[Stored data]
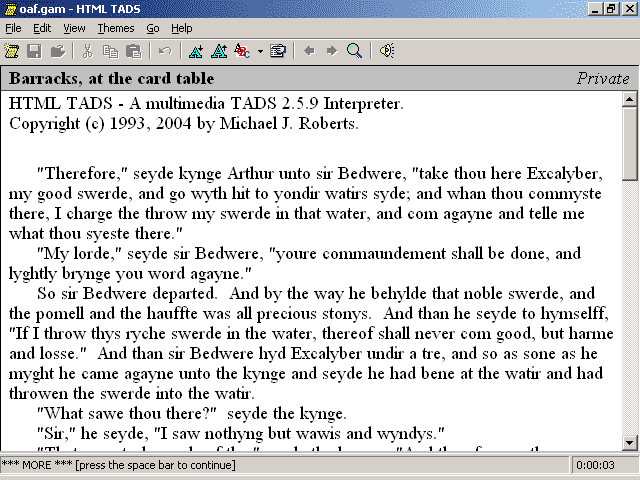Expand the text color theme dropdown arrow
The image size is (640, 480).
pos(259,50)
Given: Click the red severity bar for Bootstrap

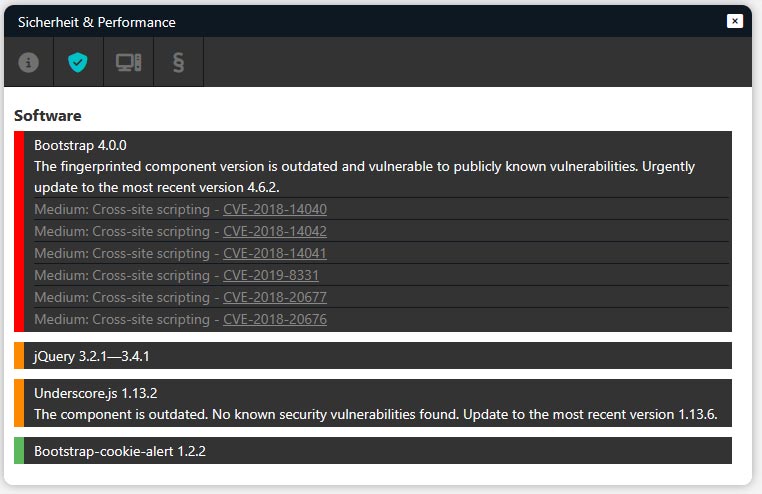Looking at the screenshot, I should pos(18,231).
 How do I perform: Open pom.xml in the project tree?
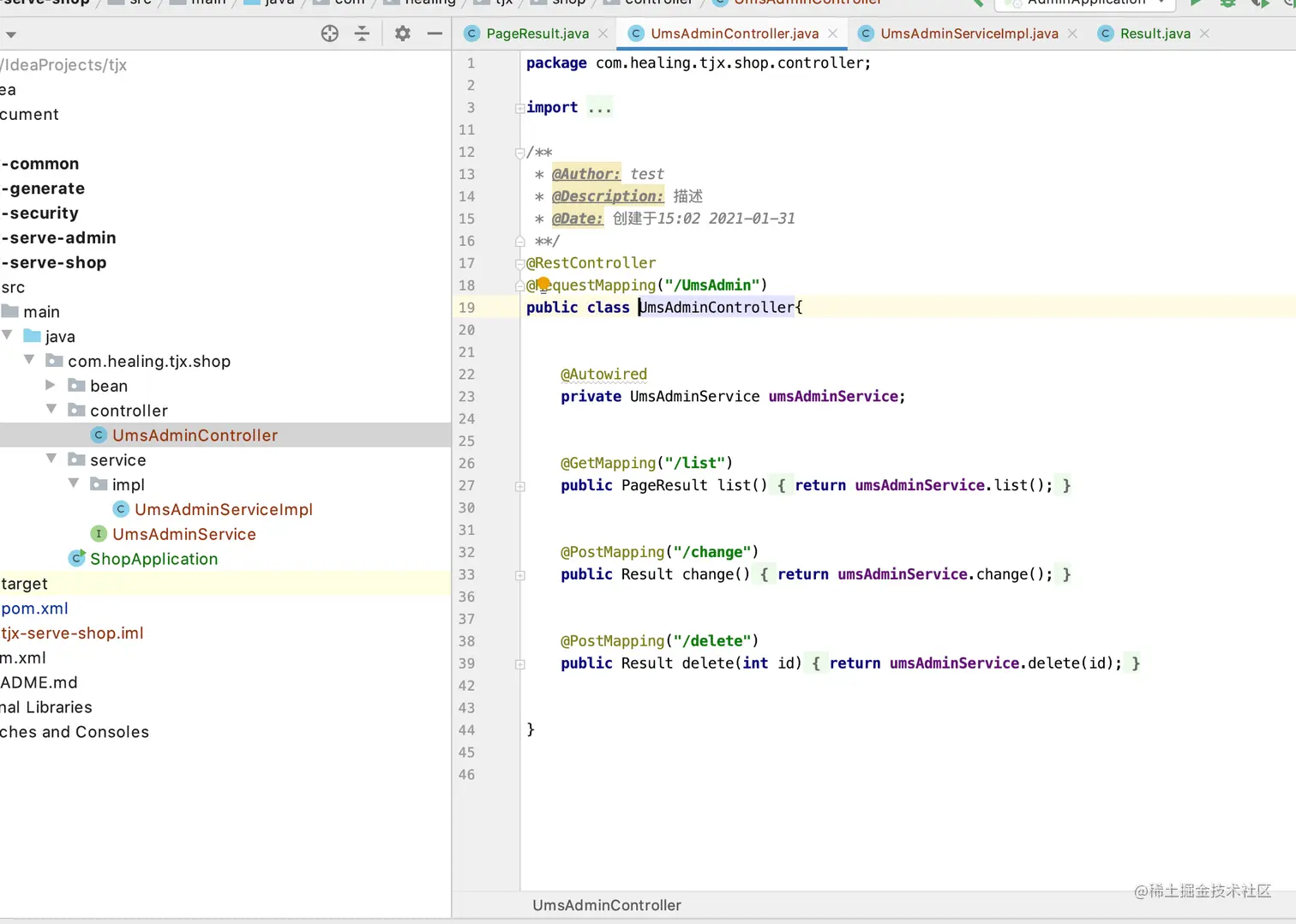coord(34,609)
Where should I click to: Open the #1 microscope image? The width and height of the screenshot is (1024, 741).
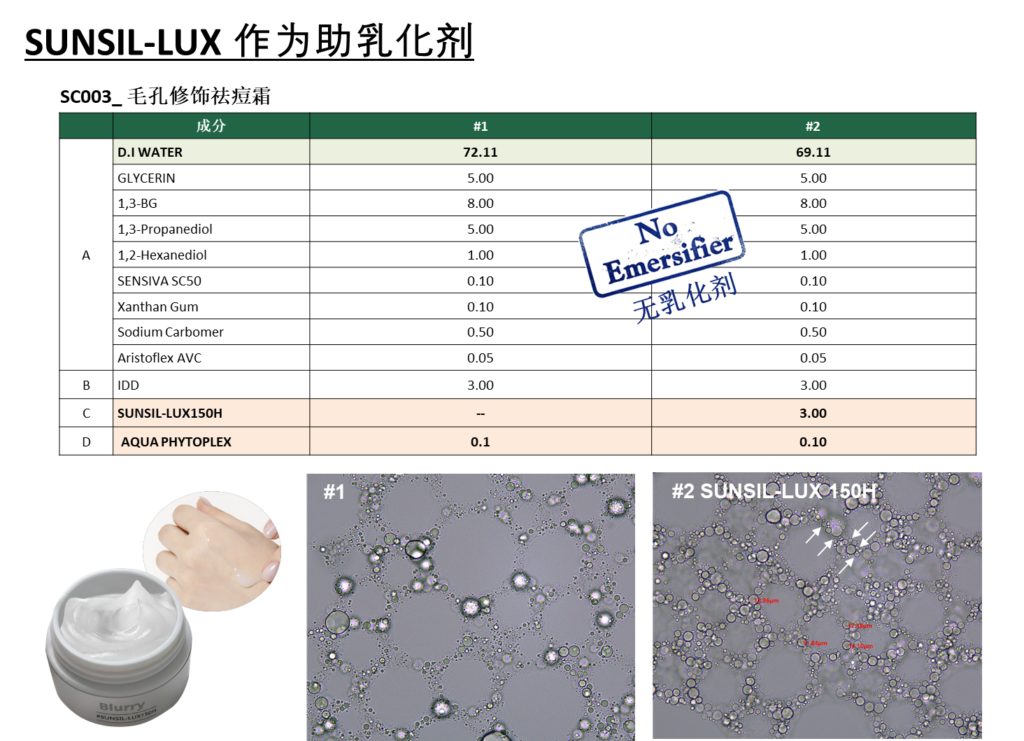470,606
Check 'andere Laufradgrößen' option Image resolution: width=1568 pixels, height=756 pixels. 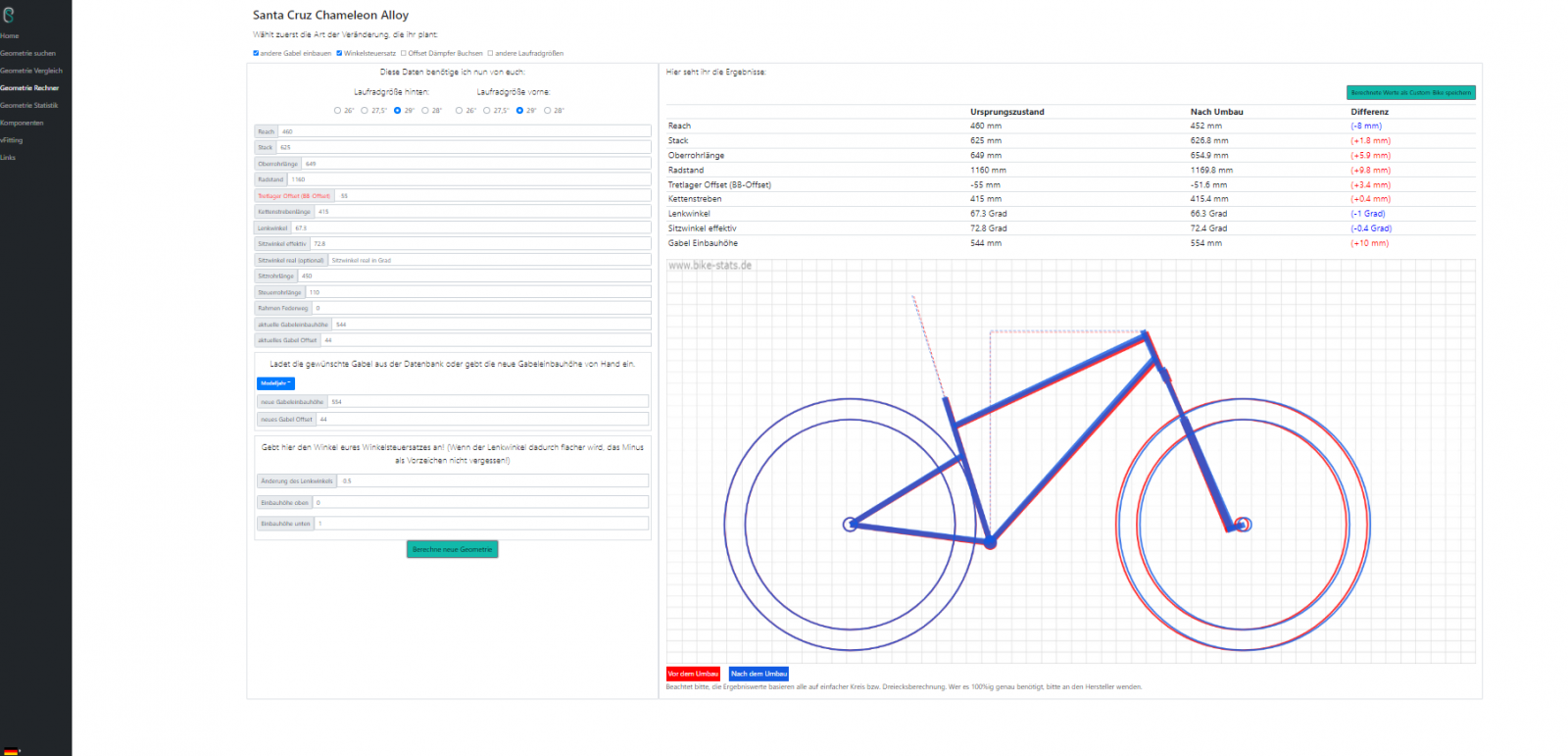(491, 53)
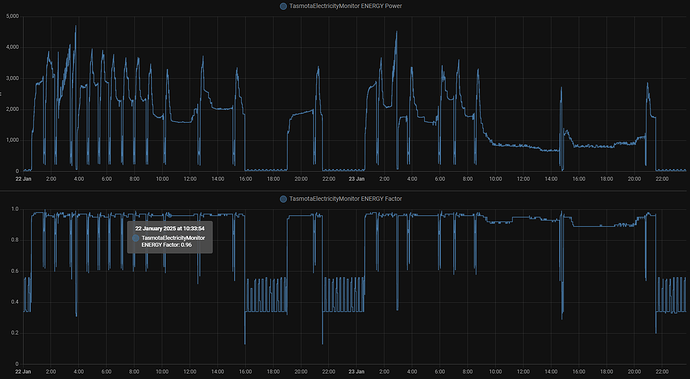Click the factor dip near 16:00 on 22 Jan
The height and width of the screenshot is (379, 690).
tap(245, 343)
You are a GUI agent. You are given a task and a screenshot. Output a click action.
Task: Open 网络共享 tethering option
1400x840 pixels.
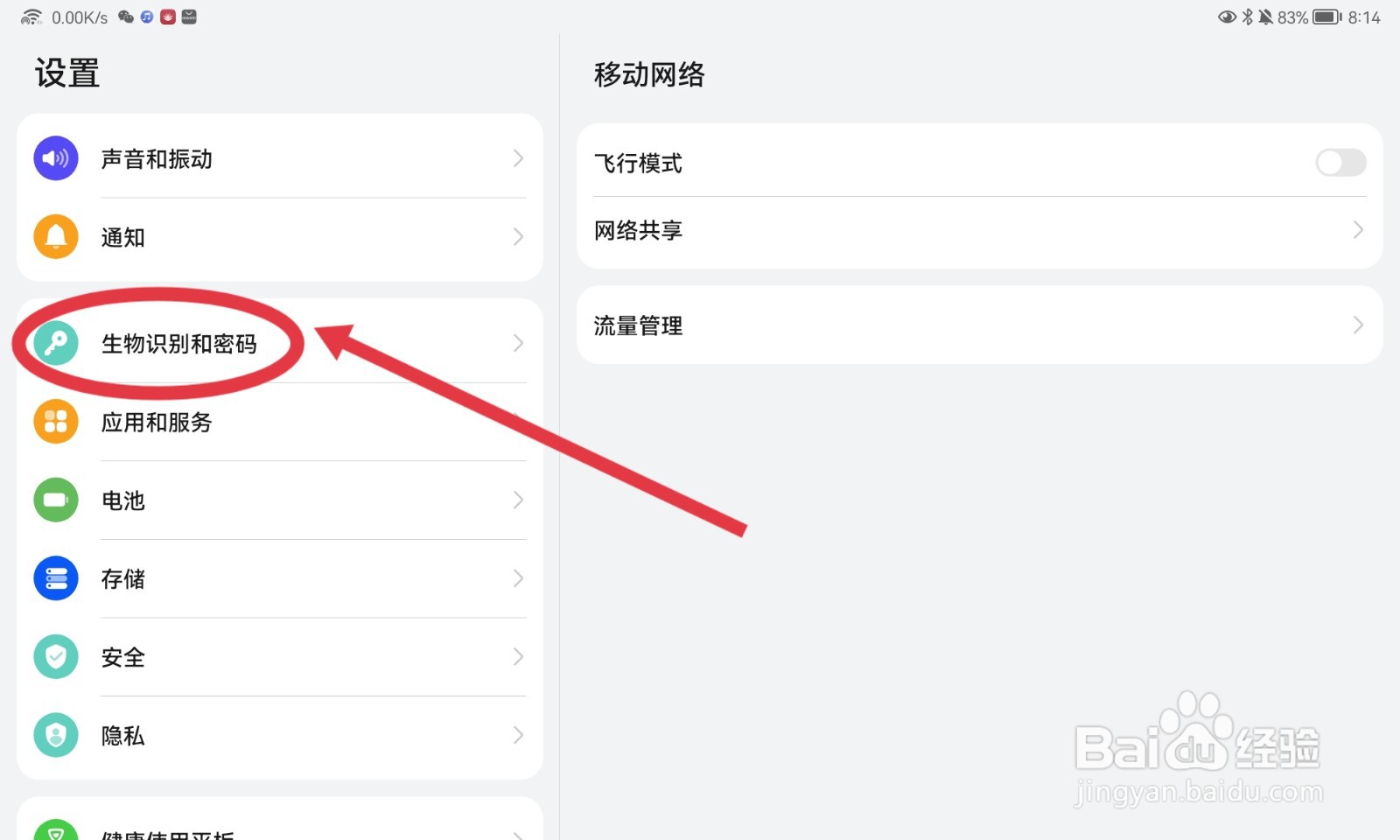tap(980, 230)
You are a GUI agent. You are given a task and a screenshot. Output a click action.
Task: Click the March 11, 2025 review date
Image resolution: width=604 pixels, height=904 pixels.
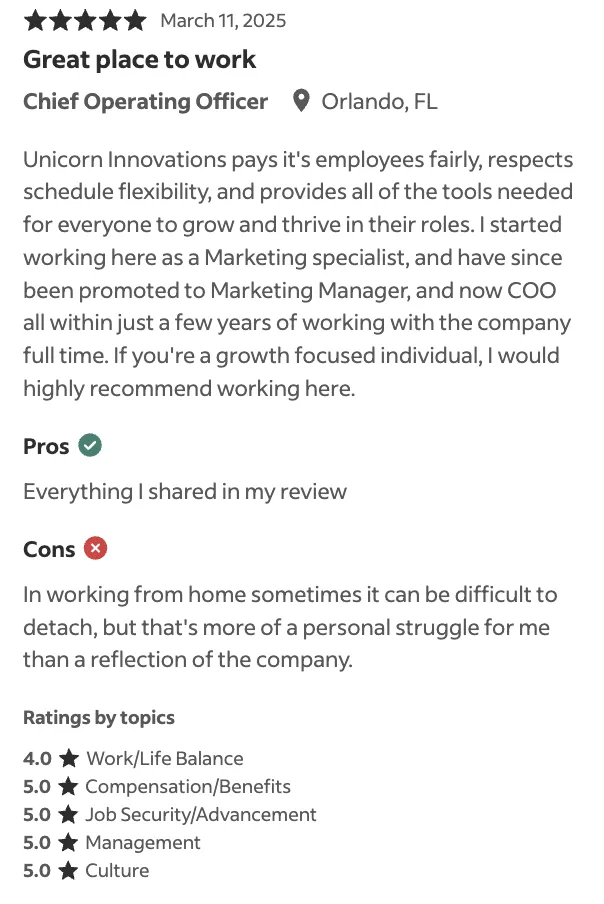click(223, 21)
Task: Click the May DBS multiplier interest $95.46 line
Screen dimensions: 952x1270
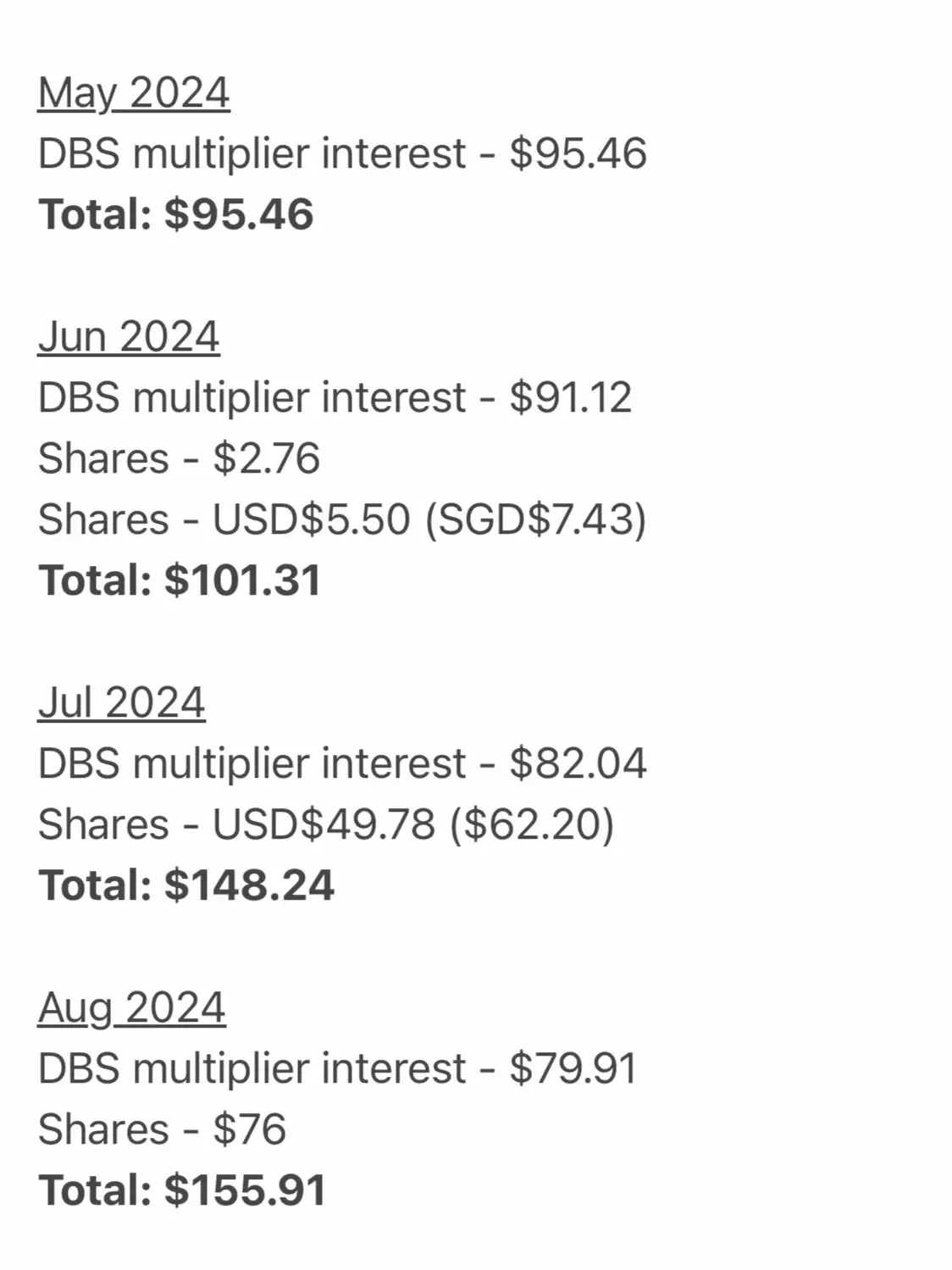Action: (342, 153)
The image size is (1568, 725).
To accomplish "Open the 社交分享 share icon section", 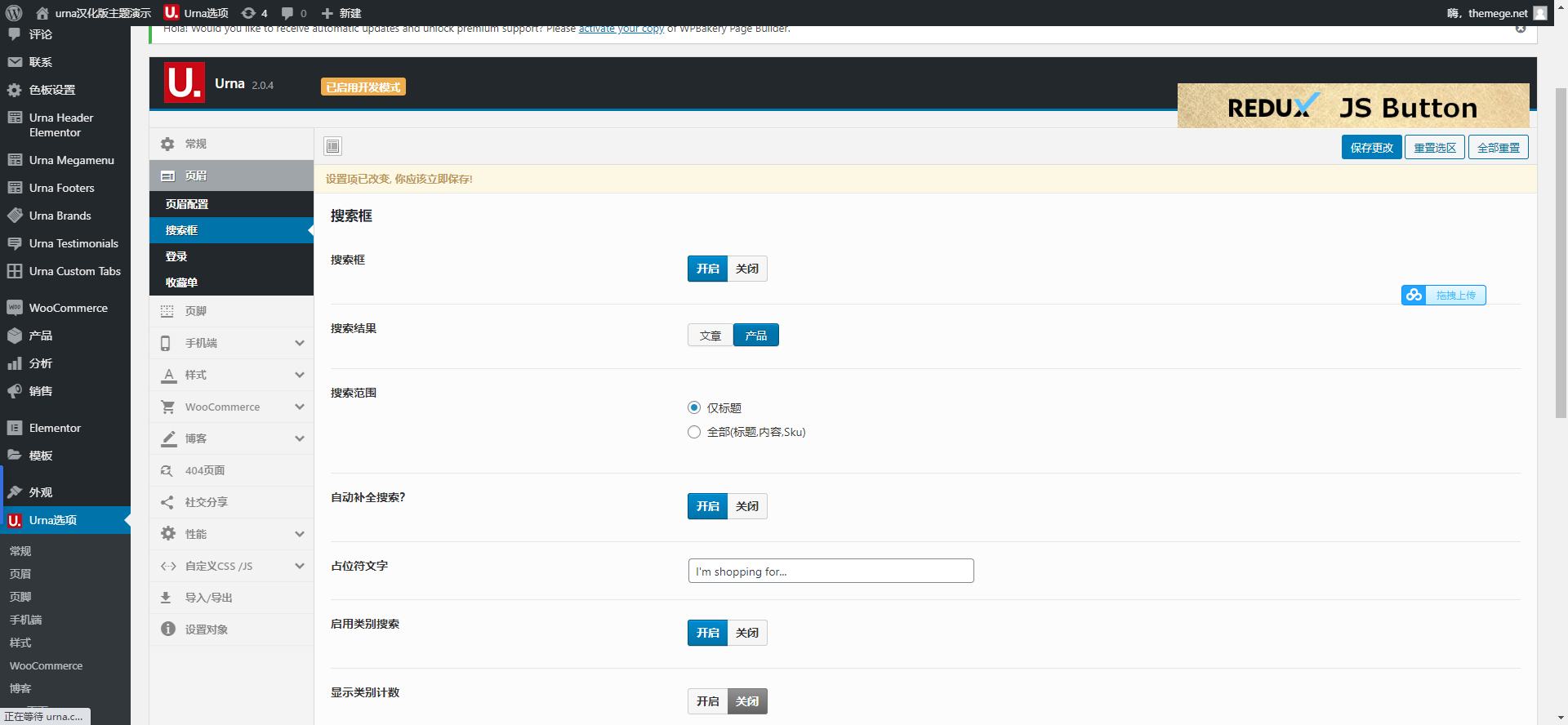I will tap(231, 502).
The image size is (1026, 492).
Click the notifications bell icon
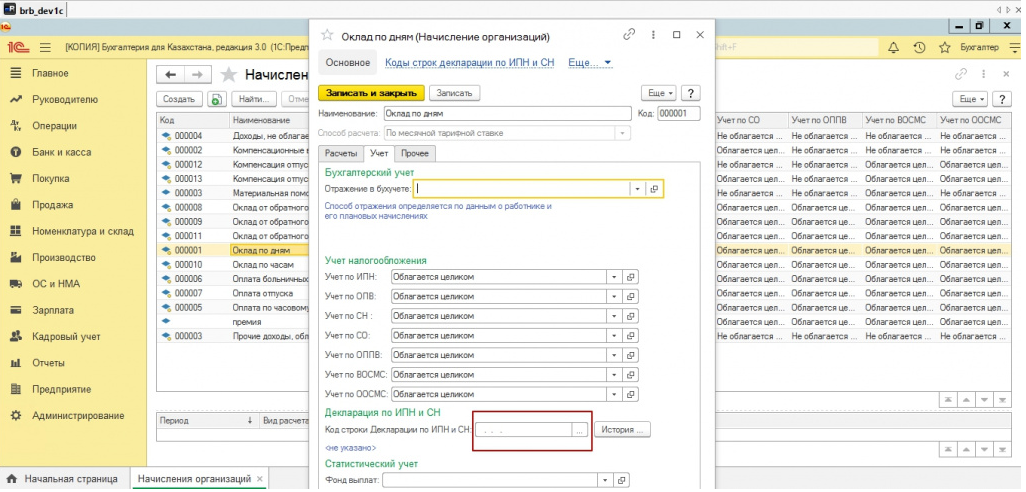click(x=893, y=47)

| Work request |
Excluding all pictures, output exactly the lines from the line containing "The image size is (1026, 492)." through the last line of the entries above.

| Answer space |
The image size is (1026, 492).
Click the notifications bell icon
click(x=893, y=47)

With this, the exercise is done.